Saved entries
»»

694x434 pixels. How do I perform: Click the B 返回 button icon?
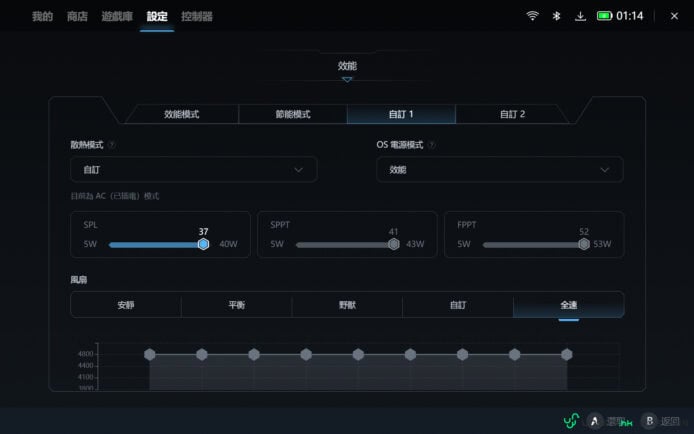coord(648,421)
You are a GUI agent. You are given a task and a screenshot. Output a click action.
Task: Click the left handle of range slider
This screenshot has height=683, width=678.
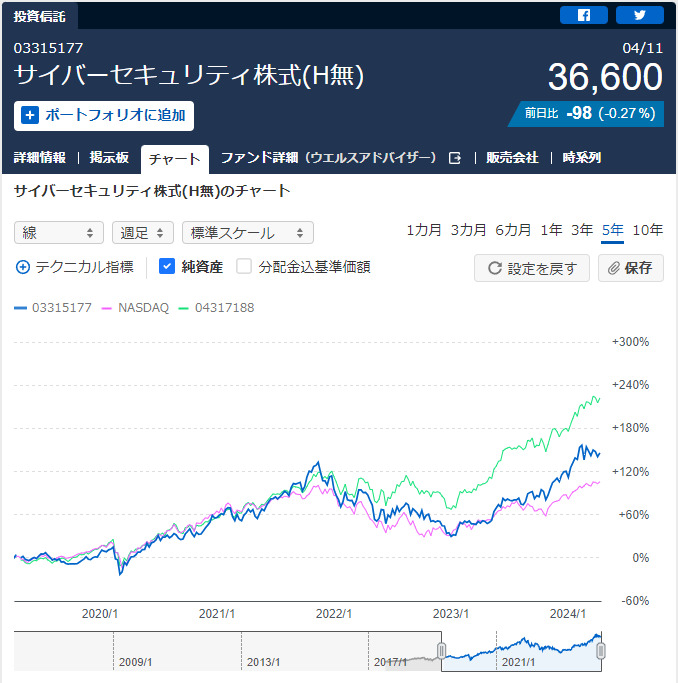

««

■ What this task involves:
Only the lines from the one with "You are a GUI" through the end of the data, both ends included, should be written out exactly, and no pictures should appear.

■ Solution to the exercise:
You are a GUI agent. You are given a task and a screenshot. Output a click action.
Task: Click the left handle of range slider
This screenshot has height=683, width=678.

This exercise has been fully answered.